Una pantalla muestra una lista con los nombres de los heridos que fueron trasladados a distintos nosocomios. No es una lista definitiva porque varios de los ingresados no han podido identificarse: algunos presentan quemaduras externas e internas en el 90 por ciento de su cuerpo.
Sollozos, lágrimas, quejidos. Incertidumbre y dolor. En los próximos días los tlahuilpenses deberán escupir en un tubo para reconocer con su saliva a sus seres queridos, mediante una prueba de ADN. Las cifras oficiales dimensionan lo ocurrido: 85 muertos y 58 hospitalizados, hasta el momento. La tragedia es indudable. El drama, incuestionable. ¿Quién fue el culpable? Fuente Ovejuna: quizá todos.

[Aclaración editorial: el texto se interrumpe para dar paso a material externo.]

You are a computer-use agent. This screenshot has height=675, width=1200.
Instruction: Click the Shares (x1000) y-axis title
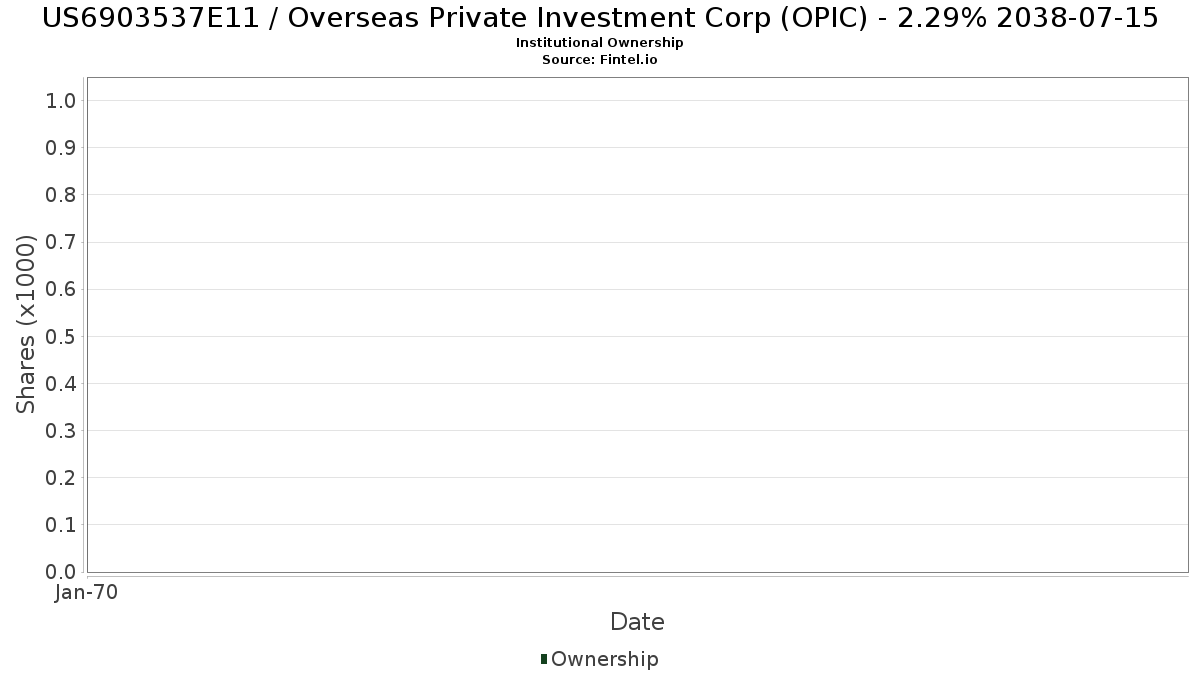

Es mediodía y en lugar de los hechos aún se perciben las huellas de los que escaparon de la muerte. Pero se han callado los gritos de agonía que se escuchaban hace unas horas. Los cuerpos ya han sido retirados. Una de las cintas amarillas de la policía se ha caído. Los soldados caminan aburridos. Es un requiem silencioso donde se ve a los peritos de bata blanca recoger los últimos restos de evidencia: zapatos, trozos de ropa y envases de combustible que no alcanzaron a ser llenados. De fondo, sólo se escucha el viento que mece la alfalfa convertida en un valle de la muerte.